I definitely would not choose x86 as your first assembly language...But all of them pretty much have a stack.
Think of a stack of note cards each one of them can only have one note written on it. Say a grocery list, one says eggs, another milk another bread. So you can go look at the top one, right I need bread, get the bread discard the card. Next milk, right, go get that, discard the card, and so on. Oh, I need butter, write that on a new card, put that on the top, then go get that, take it off, discard it. And so on.
Now does it matter if say you had 20 cards, if the top card is numbered 0 the one below that is 1, and the one below that 2. or if the top card is 19 the one below that is 18, and then 17? Nope, so long as everyone who cares about what the rule is about numbering follows the rule then it doesnt really matter.
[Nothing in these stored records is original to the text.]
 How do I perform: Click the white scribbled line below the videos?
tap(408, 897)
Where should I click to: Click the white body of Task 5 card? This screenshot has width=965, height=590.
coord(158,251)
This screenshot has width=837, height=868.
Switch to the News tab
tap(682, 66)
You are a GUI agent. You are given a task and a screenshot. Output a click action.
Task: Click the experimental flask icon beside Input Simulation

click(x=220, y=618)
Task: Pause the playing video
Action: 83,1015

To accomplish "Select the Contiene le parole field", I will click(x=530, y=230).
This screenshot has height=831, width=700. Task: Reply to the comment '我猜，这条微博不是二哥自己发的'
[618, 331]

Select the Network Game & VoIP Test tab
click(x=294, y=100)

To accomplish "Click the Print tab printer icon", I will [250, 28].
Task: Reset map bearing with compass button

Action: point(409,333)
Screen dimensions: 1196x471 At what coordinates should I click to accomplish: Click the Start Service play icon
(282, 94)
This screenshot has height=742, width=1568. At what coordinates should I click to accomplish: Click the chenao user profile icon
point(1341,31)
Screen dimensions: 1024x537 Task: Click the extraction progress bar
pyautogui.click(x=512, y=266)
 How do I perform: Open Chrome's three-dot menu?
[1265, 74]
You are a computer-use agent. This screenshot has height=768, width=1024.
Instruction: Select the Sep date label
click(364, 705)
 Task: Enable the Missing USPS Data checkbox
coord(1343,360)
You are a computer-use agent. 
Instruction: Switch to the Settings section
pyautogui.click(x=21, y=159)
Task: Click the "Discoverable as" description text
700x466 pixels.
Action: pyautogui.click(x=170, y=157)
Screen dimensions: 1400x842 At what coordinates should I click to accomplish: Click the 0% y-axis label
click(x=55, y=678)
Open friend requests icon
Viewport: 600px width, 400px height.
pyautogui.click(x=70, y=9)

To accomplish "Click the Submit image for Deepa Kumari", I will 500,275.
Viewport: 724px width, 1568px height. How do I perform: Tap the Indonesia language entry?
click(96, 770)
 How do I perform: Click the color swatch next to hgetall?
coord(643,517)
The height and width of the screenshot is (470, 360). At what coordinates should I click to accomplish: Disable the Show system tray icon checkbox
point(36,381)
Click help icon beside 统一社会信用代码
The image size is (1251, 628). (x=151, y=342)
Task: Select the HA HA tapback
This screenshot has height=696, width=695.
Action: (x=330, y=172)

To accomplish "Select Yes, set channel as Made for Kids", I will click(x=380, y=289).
Why would we care about numbering the cards? Because that number is the memory address that is used for that item. If you number from 0 to N your stack is growing up in memory the oldest thing at 0 and the newest thing at N. or your stack may grown down from the top where the oldest thing is the highest address in the stack and the newest thing is at N. It is arbitrary so long as everyone knows the rules.
Another reason why we care is that some processors/many, have a way to skip, I want to peek at the third card down but when peeking I cannot remove it I can only remove or add from the top of the stack. What you can do though is also replace that third card down. Why would we care to do something like that? Think about local variables in a C function, maybe I have two local variables that are ints in my function. C is recursive so every time I call the function there needs to be storage for two more ints. The stack is perfect for that. As soon as I am in the function I add two blank cards to the stack, while running that function if I need to access those ints, either read them or write them I can peek at or replace those cards with a card with some new value. When I exit the function I remove both cards and discard them leaving the stack the way I found it when I got there. The stack was temporary storage during the function, but in a way that I dont care what the address is I only cared that the two cards on top were mine, and I could get at both of them the stack could have been 1000 cards tall or 8745 cards tall doesnt matter I only cared about the top two, all the cards below me belong to functions that called functions that called me. Each function that exits cleans up the cards that belong to it.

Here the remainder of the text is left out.